• [TASK REQUIREMENTS]:
Having located "Viewport: 961px width, 588px height." in the listing below, write out its line and every following line exactly, last line included, without the pictures.

* * * *

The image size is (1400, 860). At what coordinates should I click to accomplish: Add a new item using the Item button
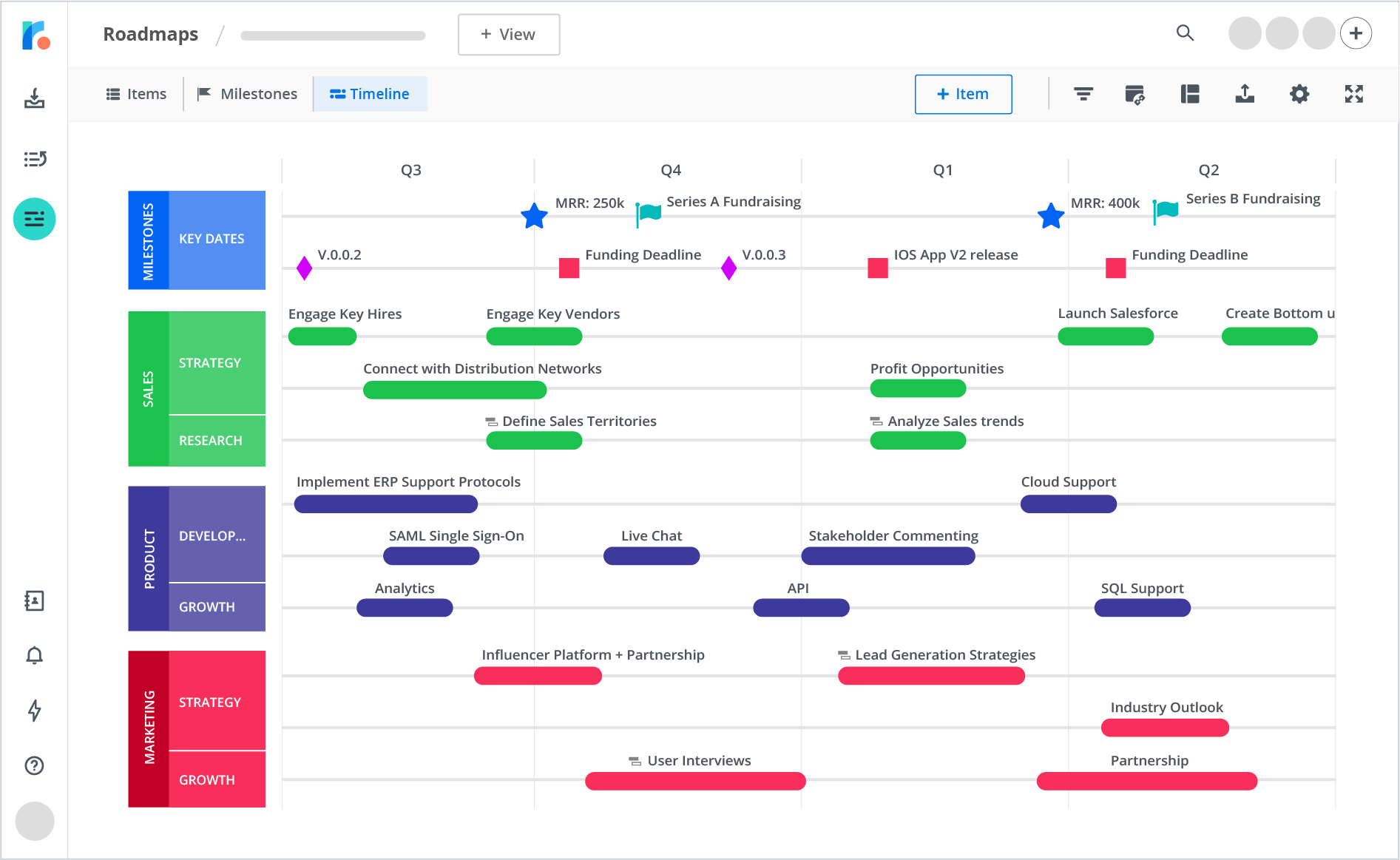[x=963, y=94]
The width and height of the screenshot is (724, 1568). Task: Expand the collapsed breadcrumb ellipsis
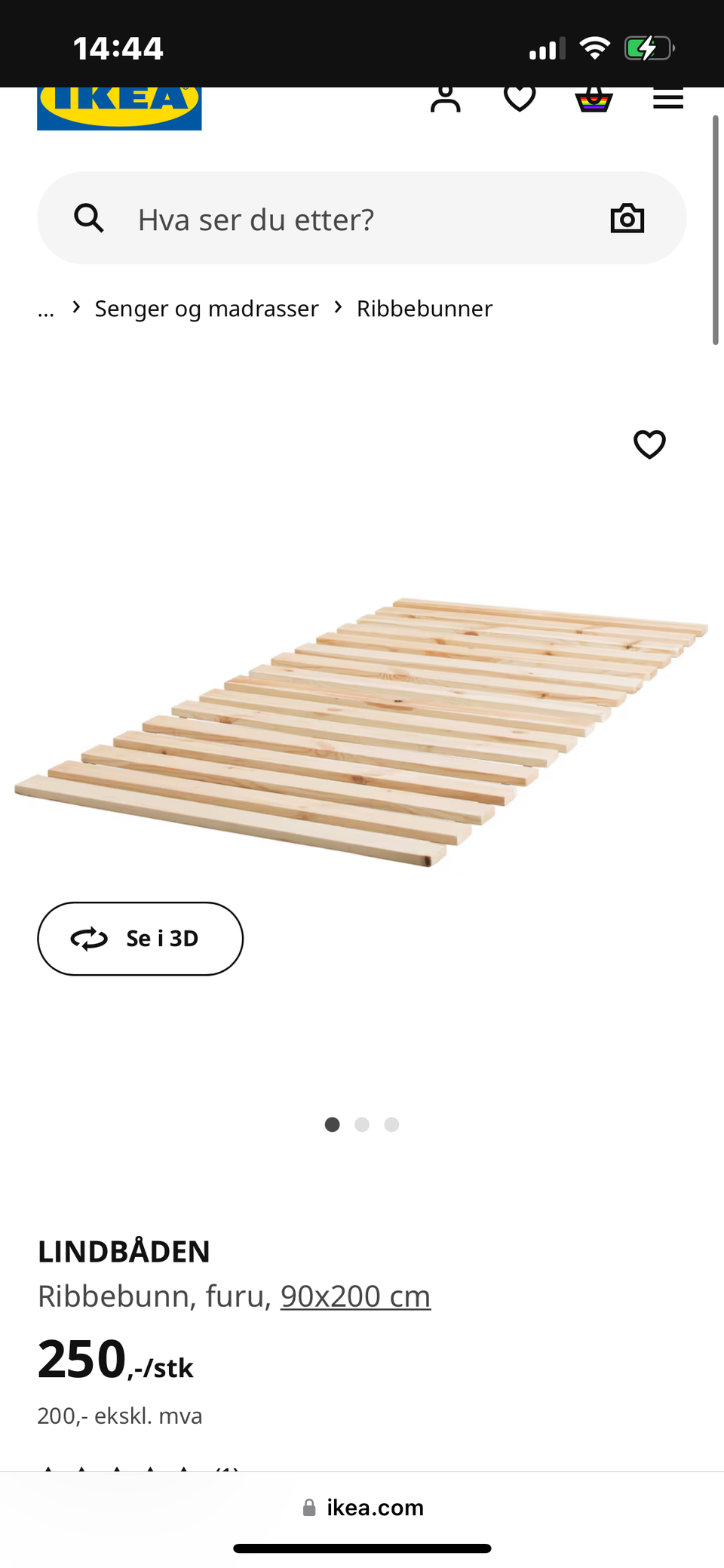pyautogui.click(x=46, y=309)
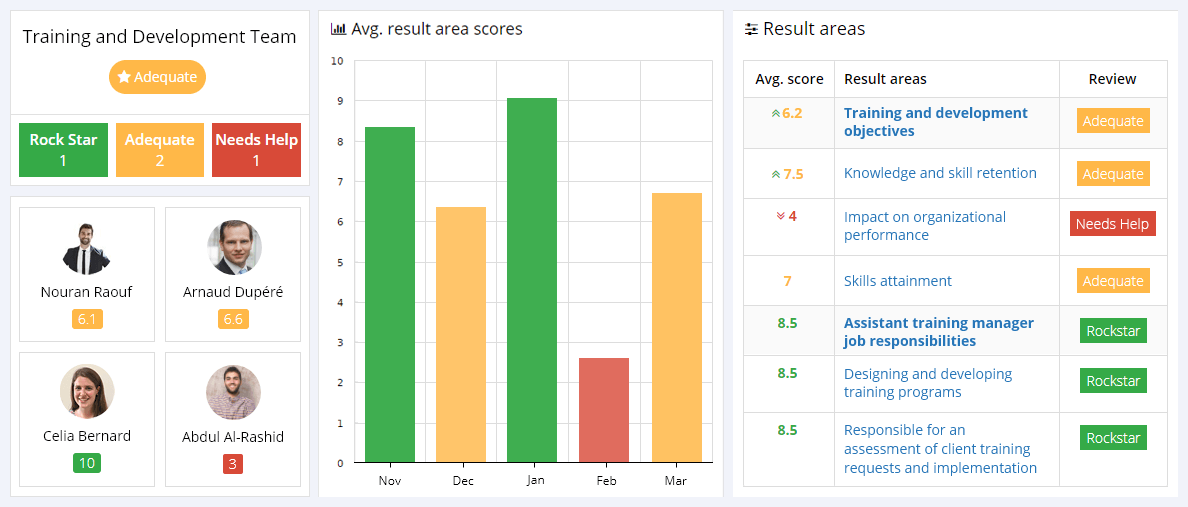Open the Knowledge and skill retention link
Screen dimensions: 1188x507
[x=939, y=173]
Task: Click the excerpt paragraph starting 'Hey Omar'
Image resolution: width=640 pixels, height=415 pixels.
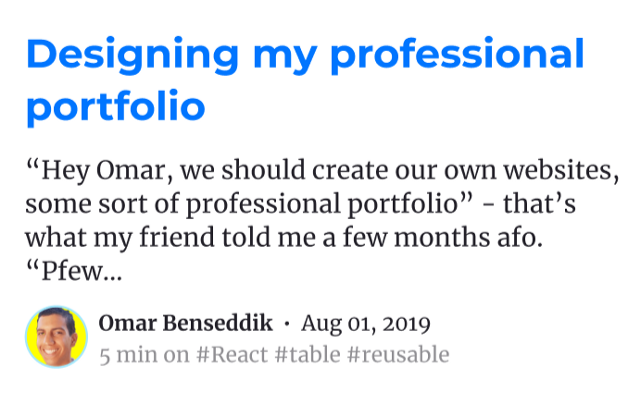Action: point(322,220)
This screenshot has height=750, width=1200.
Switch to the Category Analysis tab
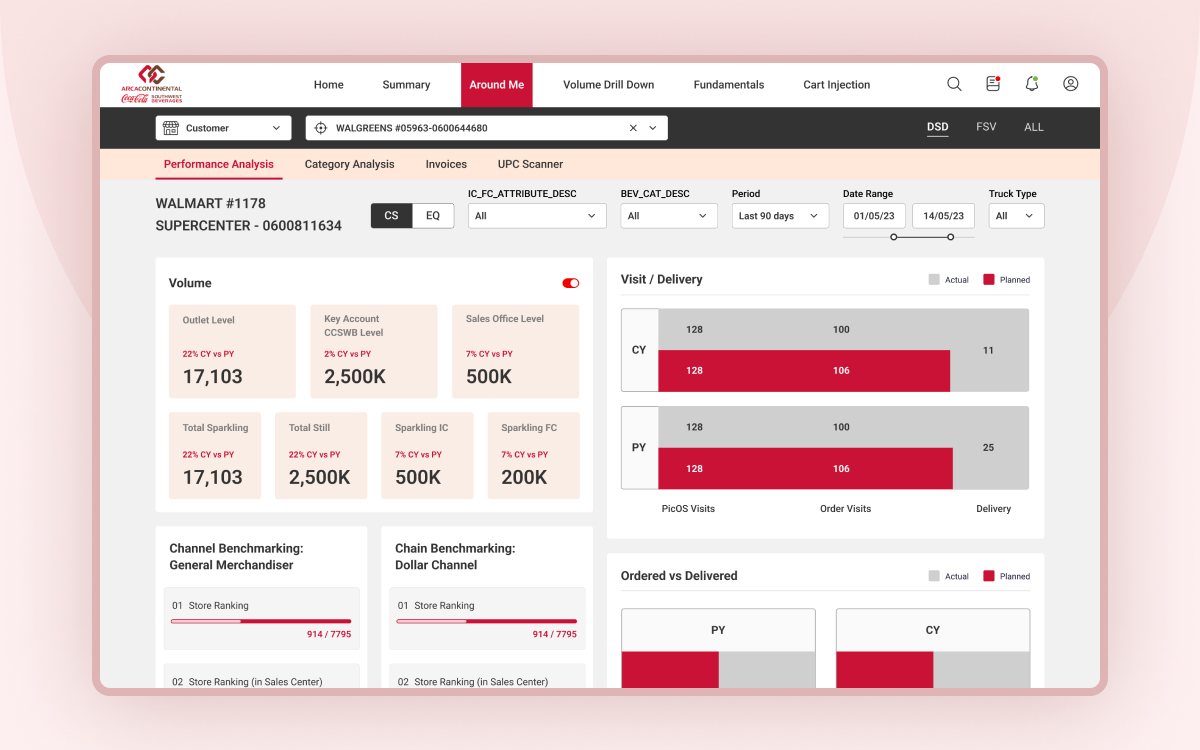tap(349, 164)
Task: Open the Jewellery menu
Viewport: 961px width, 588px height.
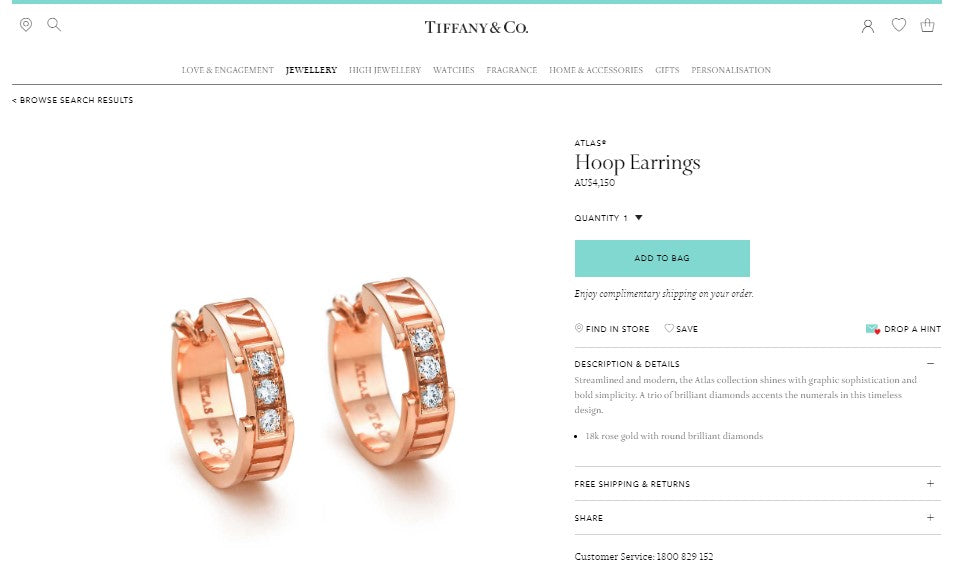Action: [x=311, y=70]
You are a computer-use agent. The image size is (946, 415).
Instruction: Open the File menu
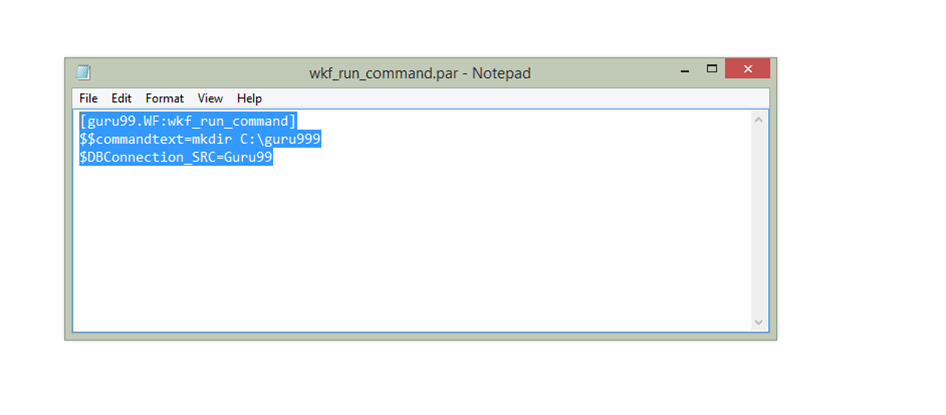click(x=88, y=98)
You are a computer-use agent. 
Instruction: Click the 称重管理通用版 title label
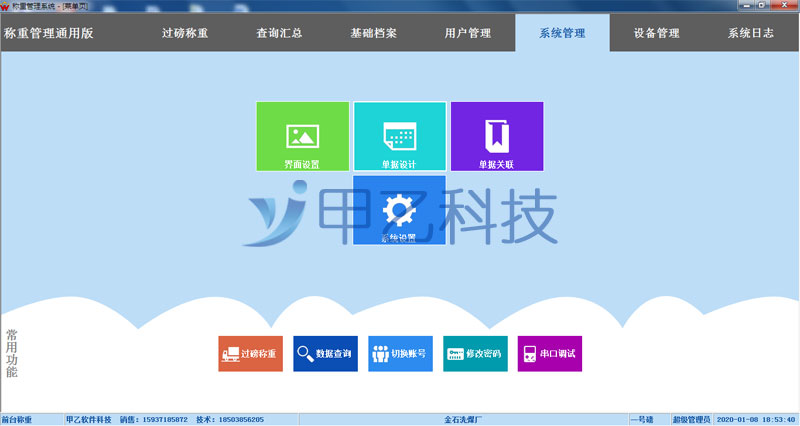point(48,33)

* * * *

• [TASK ANSWER]:
Viewport: 961px width, 588px height.
Action: [x=311, y=70]
You are a computer-use agent. The image size is (946, 415).
Instruction: Open the File menu
click(x=88, y=98)
You are a computer-use agent. 
Instruction: Click the 称重管理通用版 title label
point(48,33)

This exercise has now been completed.